• [GIVEN REQUEST]: Transcribe the records word for word, from their first line through the line containing "(x=781, y=498)", including both ends.

Stored entries:
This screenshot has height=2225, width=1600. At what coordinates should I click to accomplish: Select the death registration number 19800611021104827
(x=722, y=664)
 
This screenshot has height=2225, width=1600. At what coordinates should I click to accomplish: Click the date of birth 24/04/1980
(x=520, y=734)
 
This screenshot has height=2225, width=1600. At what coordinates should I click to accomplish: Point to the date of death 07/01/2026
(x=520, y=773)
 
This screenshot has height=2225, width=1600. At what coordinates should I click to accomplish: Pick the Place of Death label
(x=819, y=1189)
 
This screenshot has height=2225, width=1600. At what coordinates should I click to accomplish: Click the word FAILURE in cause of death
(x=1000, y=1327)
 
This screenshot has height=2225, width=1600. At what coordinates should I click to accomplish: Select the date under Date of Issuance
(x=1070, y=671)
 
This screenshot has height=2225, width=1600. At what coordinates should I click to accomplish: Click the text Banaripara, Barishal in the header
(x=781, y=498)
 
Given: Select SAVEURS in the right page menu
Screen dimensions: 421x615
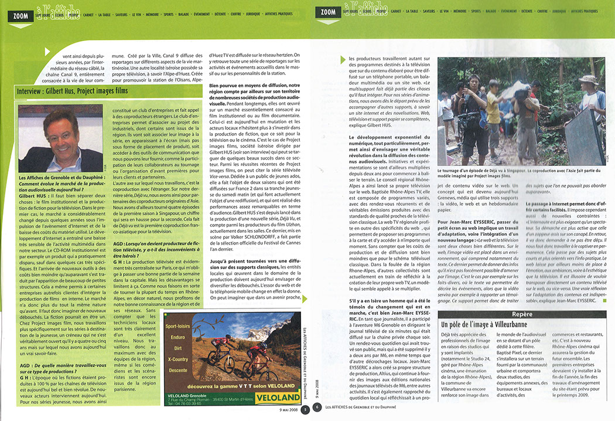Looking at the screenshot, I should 429,11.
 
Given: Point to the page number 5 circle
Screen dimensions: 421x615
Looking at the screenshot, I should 305,409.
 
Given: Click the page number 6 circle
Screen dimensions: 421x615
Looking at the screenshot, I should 317,409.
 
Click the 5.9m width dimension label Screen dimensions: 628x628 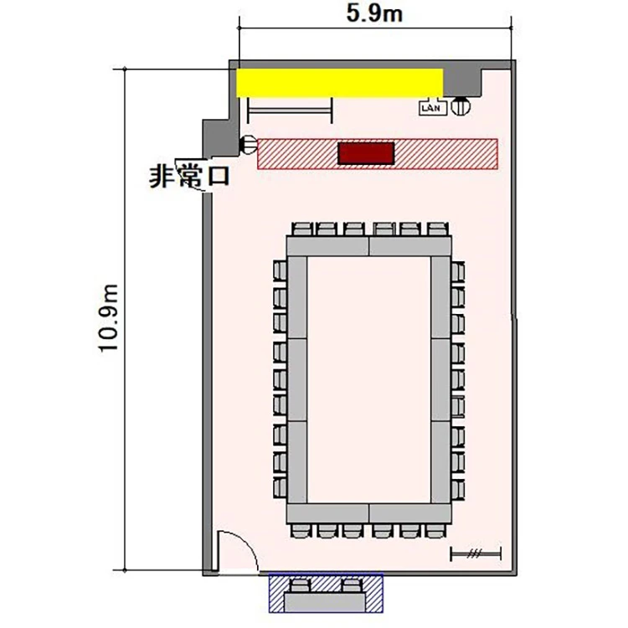[x=374, y=14]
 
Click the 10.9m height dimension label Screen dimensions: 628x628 [x=109, y=318]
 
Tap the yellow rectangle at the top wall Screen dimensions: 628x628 [x=339, y=83]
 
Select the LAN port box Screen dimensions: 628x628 [x=433, y=108]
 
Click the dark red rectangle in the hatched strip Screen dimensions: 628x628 [x=366, y=153]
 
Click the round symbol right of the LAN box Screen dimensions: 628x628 [x=461, y=106]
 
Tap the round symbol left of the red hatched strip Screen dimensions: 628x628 [x=249, y=145]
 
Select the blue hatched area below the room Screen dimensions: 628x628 [x=326, y=593]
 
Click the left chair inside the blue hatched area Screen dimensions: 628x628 [x=301, y=586]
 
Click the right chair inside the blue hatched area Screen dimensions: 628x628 [x=352, y=586]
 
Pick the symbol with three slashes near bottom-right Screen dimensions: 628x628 [x=476, y=554]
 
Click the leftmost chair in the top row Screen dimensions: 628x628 [x=301, y=229]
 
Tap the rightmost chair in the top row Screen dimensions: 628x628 [x=437, y=229]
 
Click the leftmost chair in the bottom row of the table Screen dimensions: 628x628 [x=301, y=531]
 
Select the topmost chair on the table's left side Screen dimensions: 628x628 [x=280, y=270]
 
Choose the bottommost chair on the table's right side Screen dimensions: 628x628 [x=458, y=488]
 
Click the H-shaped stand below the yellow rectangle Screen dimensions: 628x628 [x=290, y=111]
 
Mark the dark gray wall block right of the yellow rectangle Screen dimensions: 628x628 [x=461, y=82]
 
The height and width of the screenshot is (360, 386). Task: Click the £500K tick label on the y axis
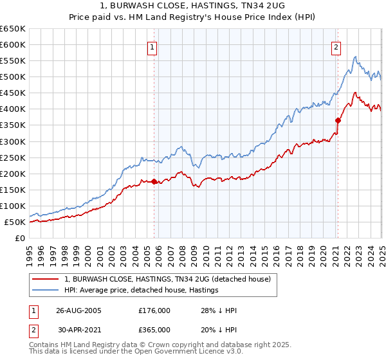click(14, 77)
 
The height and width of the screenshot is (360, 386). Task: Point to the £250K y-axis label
click(14, 158)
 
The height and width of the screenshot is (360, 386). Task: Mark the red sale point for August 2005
click(154, 182)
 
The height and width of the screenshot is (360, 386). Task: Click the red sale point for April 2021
click(338, 120)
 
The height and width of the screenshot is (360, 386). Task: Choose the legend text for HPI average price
click(142, 290)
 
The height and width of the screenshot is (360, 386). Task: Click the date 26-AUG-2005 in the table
click(79, 310)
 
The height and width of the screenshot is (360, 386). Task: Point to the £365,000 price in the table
click(154, 329)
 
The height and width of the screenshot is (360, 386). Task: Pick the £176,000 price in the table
click(154, 310)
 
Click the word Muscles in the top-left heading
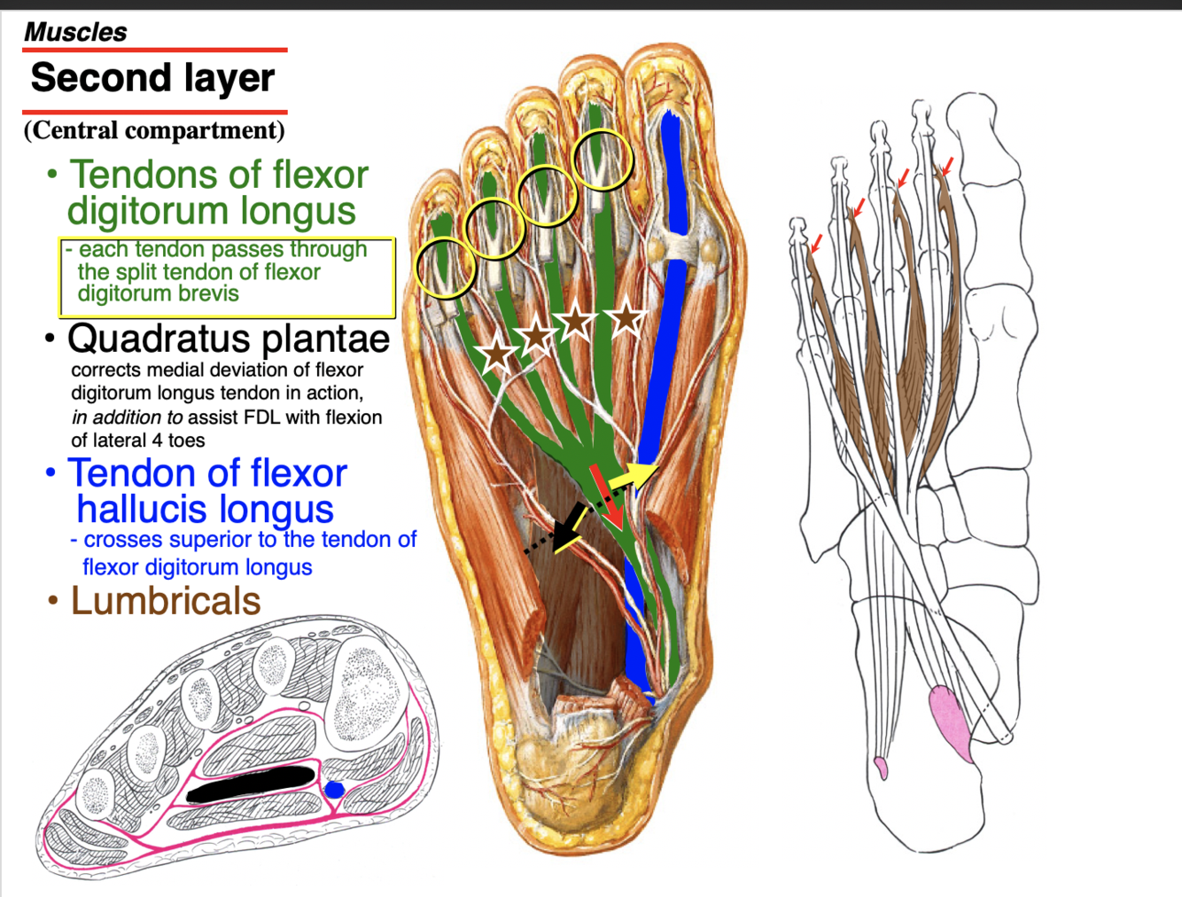75,32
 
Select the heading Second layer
152,78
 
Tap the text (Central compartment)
154,130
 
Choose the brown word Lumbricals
166,601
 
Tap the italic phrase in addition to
127,417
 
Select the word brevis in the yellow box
203,293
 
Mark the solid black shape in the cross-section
252,784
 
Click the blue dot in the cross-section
334,790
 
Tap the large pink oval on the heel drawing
951,723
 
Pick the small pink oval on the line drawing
881,767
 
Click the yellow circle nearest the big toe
603,160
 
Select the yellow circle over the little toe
446,268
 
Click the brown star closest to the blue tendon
626,316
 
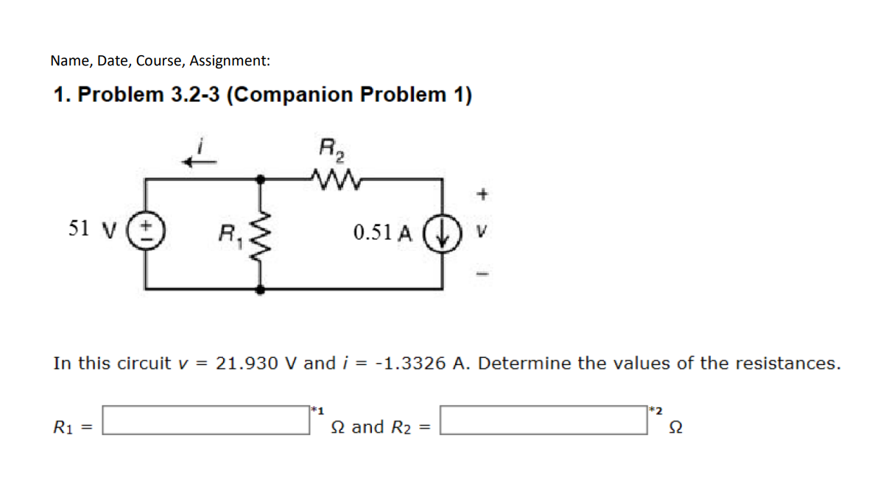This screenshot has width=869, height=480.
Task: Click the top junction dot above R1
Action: point(260,177)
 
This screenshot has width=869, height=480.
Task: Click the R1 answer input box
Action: point(205,421)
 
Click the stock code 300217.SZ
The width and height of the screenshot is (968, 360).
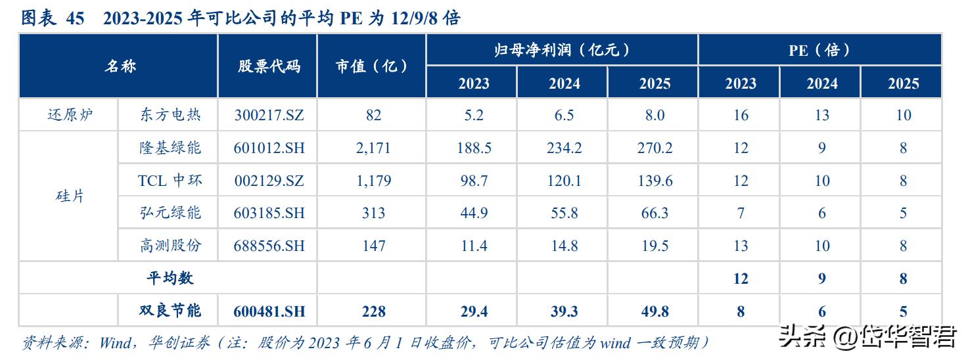269,116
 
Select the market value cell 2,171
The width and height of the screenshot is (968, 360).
373,148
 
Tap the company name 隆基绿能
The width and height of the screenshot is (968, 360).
170,148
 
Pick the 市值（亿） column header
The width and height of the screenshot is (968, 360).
372,66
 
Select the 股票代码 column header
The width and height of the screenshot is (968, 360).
269,66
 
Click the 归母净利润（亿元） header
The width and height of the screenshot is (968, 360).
563,50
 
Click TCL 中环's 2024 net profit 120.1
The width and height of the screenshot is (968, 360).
564,181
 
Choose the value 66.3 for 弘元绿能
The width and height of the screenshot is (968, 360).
655,213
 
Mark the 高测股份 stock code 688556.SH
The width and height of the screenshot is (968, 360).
269,246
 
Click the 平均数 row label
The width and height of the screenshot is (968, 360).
170,278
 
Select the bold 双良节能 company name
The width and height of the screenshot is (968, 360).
170,311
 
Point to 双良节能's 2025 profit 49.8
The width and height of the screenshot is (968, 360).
655,311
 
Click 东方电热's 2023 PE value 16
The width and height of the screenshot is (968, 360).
741,116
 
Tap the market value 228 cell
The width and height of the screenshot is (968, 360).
373,311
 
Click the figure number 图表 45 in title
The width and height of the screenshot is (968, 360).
53,18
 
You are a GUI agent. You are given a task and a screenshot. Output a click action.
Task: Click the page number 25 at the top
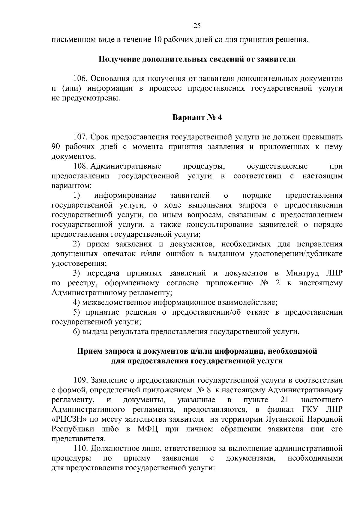pyautogui.click(x=197, y=26)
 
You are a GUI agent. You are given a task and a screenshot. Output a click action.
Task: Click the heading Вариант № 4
pyautogui.click(x=197, y=117)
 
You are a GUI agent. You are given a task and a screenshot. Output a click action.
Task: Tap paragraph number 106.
pyautogui.click(x=80, y=79)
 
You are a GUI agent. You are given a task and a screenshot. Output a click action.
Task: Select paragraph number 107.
pyautogui.click(x=80, y=137)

• [OUTPUT BELOW]:
This screenshot has height=2225, width=1600. At what coordinates should I click to accomplish: Select the death registration number 19800611021104827
(x=722, y=664)
 
This screenshot has height=2225, width=1600. At what coordinates should I click to accomplish: Click the date of birth 24/04/1980
(x=520, y=734)
 
This screenshot has height=2225, width=1600. At what coordinates should I click to accomplish: Point to the date of death 07/01/2026
(x=520, y=773)
 
This screenshot has height=2225, width=1600. At what coordinates should I click to accomplish: Pick the Place of Death label
(x=819, y=1189)
 
This screenshot has height=2225, width=1600. At what coordinates should I click to accomplish: Click the word FAILURE in cause of death
(x=1000, y=1327)
 
This screenshot has height=2225, width=1600. At what coordinates should I click to accomplish: Select the date under Date of Issuance
(x=1070, y=671)
 
This screenshot has height=2225, width=1600. At what coordinates should I click to accomplish: Click the text Banaripara, Barishal in the header
(x=781, y=498)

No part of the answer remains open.